__Input data__.
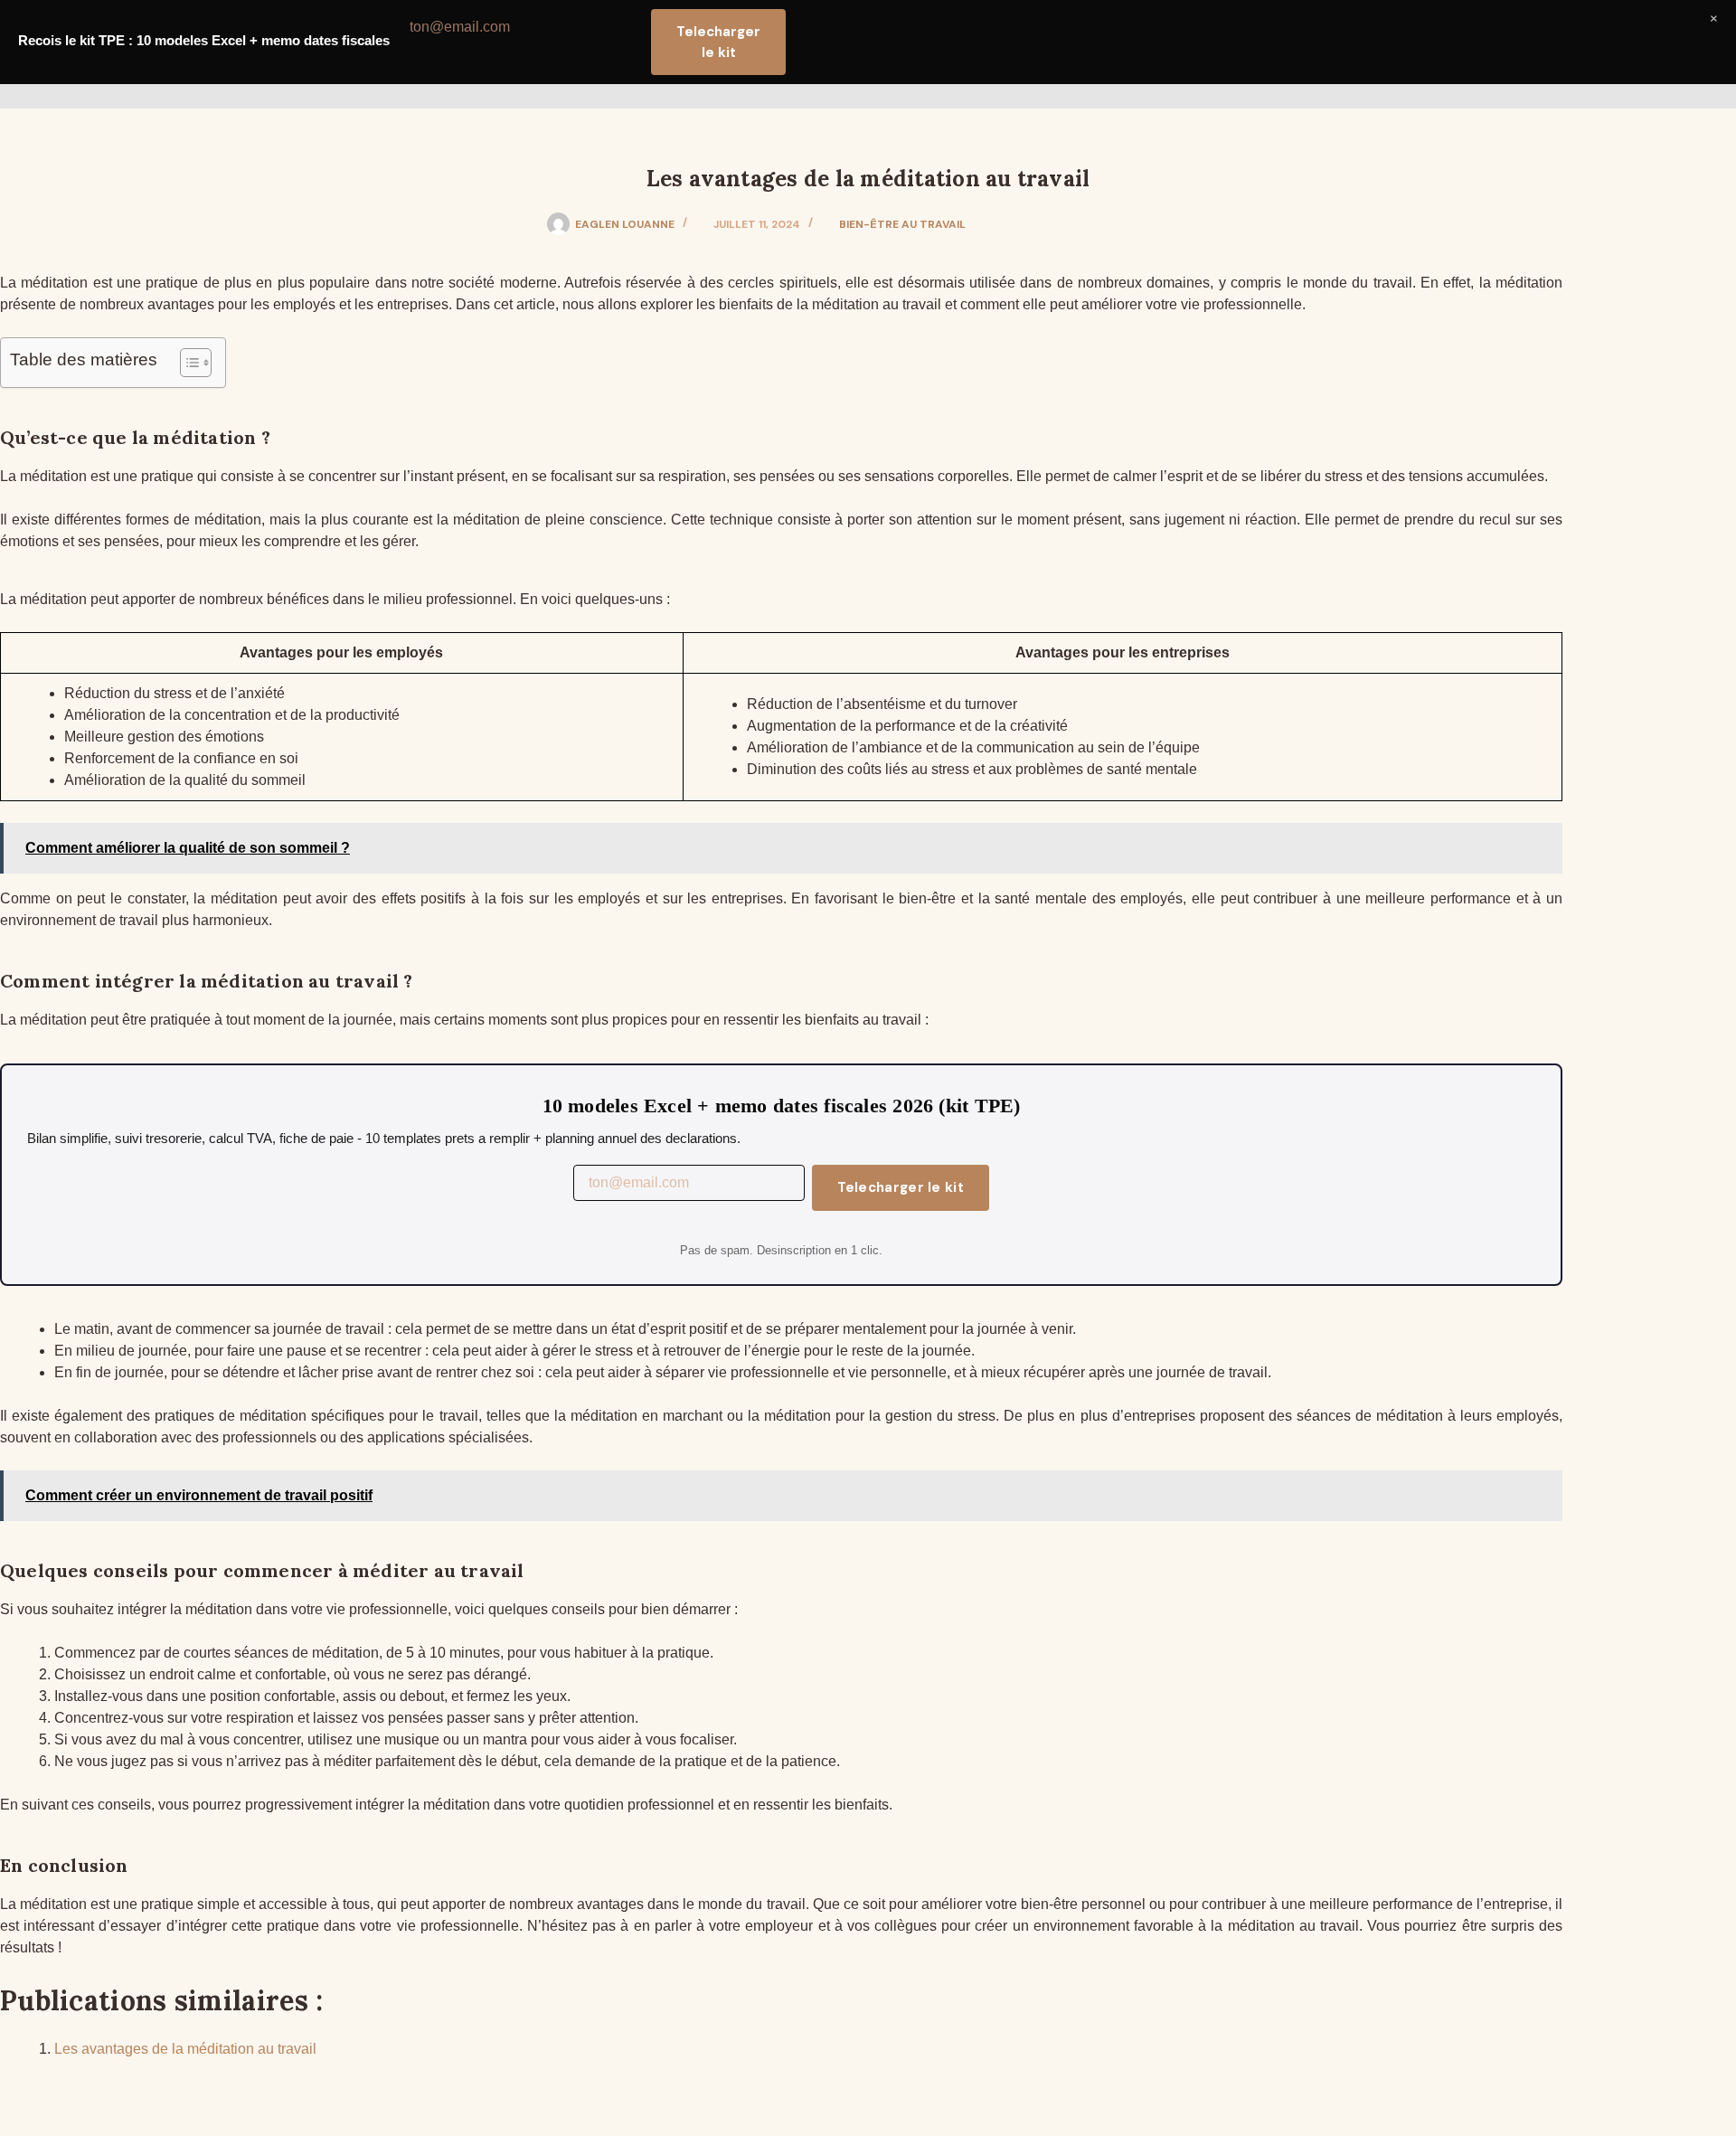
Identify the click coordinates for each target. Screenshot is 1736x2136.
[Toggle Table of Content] (186, 362)
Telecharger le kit (900, 1187)
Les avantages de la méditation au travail (185, 2048)
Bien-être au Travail (902, 224)
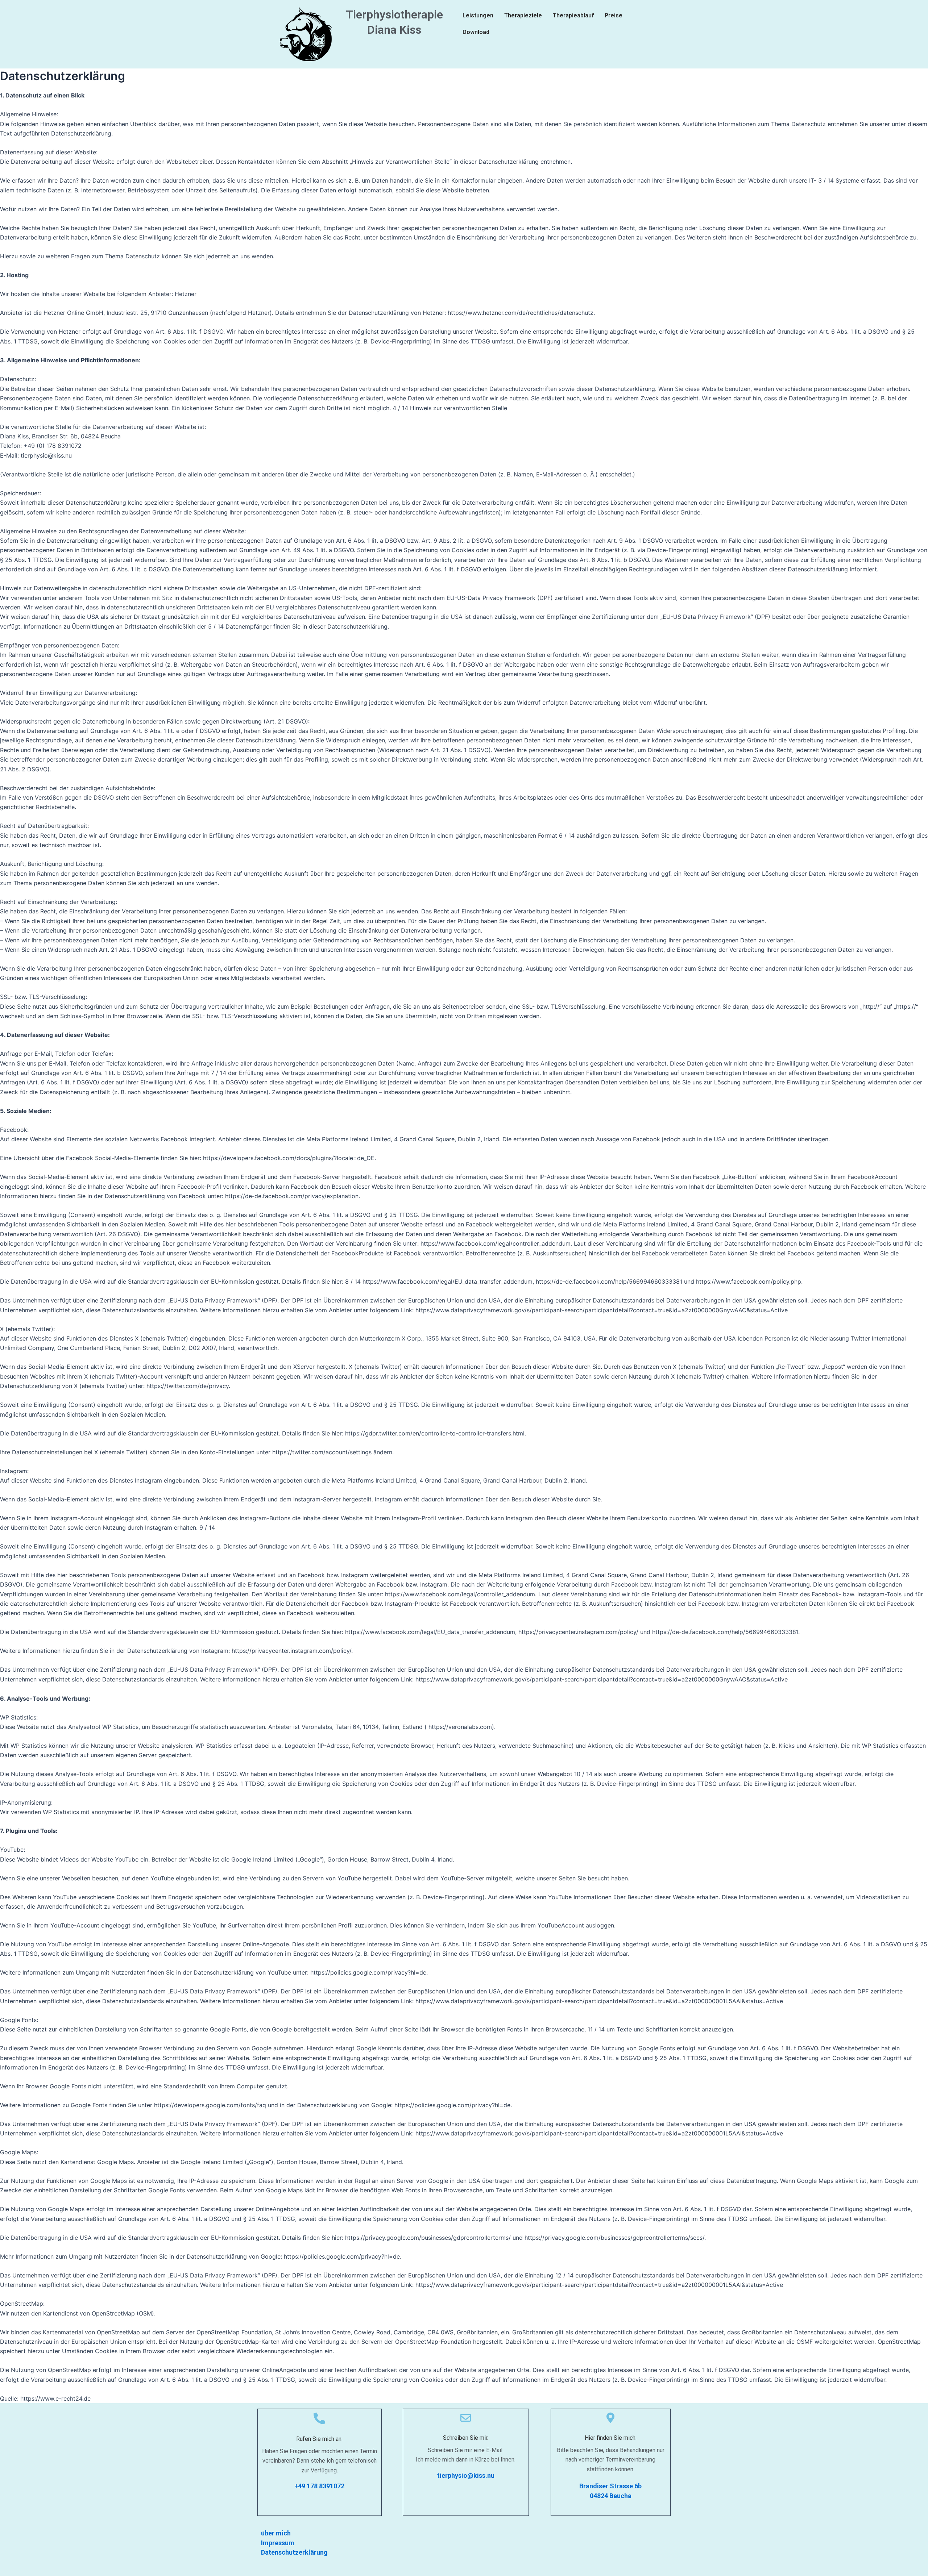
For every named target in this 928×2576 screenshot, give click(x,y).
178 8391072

__Requirement__. Every line above is to be repeated exactly, but no picture is to appear in the copy.

__Output__.
Identify the click coordinates for each target. Screenshot is 1736x2136.
[Toggle Table of Content] (186, 362)
Telecharger le kit (900, 1187)
Les avantages de la méditation au travail (185, 2048)
Bien-être au Travail (902, 224)
For every named target in this 928×2576 screenshot, give click(x,y).
178 8391072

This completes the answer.